Makoto Shinkai’s latest is an aesthetically pleasing animated tapestry with characters and relationships that are funny, dramatic and real.

Mention Makoto Shinkai and I’ll watch it. You don’t even have to tell me about the plot or the characters. It doesn’t matter because I know I’m going to feel my eyes as I watch another animated tapestry unfold on screen. For me, it started with 5 Centimeters Per Second, and I’ve yet to be disappointed by Shinkai’s work.

So, what is the story this time? High schooler Hodaka Morishima runs away to Tokyo and by sheer happenstance meets Kesuke Suga, who runs a small publishing company that investigates urban legends and paranormal activity. One strange event is of particular interest to Suga’s publication: the unusual weather as of late. Now working for Suga, Hodaka’s investigation leads to a legend of a supernatural being who can control the weather. Then, of course, Hodaka befriends Hina, who eventually reveals that she is this supernatural being.
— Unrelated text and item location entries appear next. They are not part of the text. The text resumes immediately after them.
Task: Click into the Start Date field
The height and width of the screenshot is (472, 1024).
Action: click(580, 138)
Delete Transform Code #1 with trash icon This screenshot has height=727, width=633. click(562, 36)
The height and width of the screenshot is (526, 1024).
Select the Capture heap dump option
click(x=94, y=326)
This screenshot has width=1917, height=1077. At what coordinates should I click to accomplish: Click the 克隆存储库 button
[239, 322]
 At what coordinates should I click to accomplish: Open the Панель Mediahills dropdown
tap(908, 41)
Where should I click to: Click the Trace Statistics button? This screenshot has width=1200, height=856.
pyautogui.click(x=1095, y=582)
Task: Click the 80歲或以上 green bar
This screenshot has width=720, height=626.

Two young teenagers meet, connect, and set out on an exciting path. But they also hit that eventual and expected bump on the road. It’s an old story. We know it well. But in the hands of a good storyteller -- in this case a very visual one -- it can be watched with pleasure over and over again. And so the trajectory of the story is slightly predictable, but not too obvious. The characters and their relationships are funny, dramatic, and real, if not lovable in their heartwarming, wholesome, and painful interactions. As to be expected from Shinkai, emotions are portrayed wonderfully. And although you may or may not like the ending, which does fit nicely, this film is just easy to watch.

Thinking about Shinkai’s work, the overall tone of Weathering with You is very close to his recent success, Your Name. But while it lacks the raw emotion and just wonderfully depressing tone of 5 Centimeters Per Second – or even Garden of Words, for that matter – it does share that films maturity and sense of reality. On Hodaka’s arrival in Tokyo, he does attempt to make it on his own before seeking Suga out for employment. Sleeping on the streets, showering when possible, eating what’s available, the reality of violence and exploitation…the struggle is made viscerally clear. But in turning to Suga, Natsumi, and eventually Hina and her younger brother, Shinkai visually captures the feeling of belonging, the feeling of creating a family from a small group of characters to whom you bare no actual biological relations. You’re home.

Weathering with You is a phenomenal movie. For those not indoctrinated to Shinkai’s art, the animation alone will blow your mind. His aesthetic is just so pleasing. As always, Shinkai’s work seems to be just a little bit more about art than story…and that’s a good thing! Weathering with You is in theaters now and worth that money in your pocket.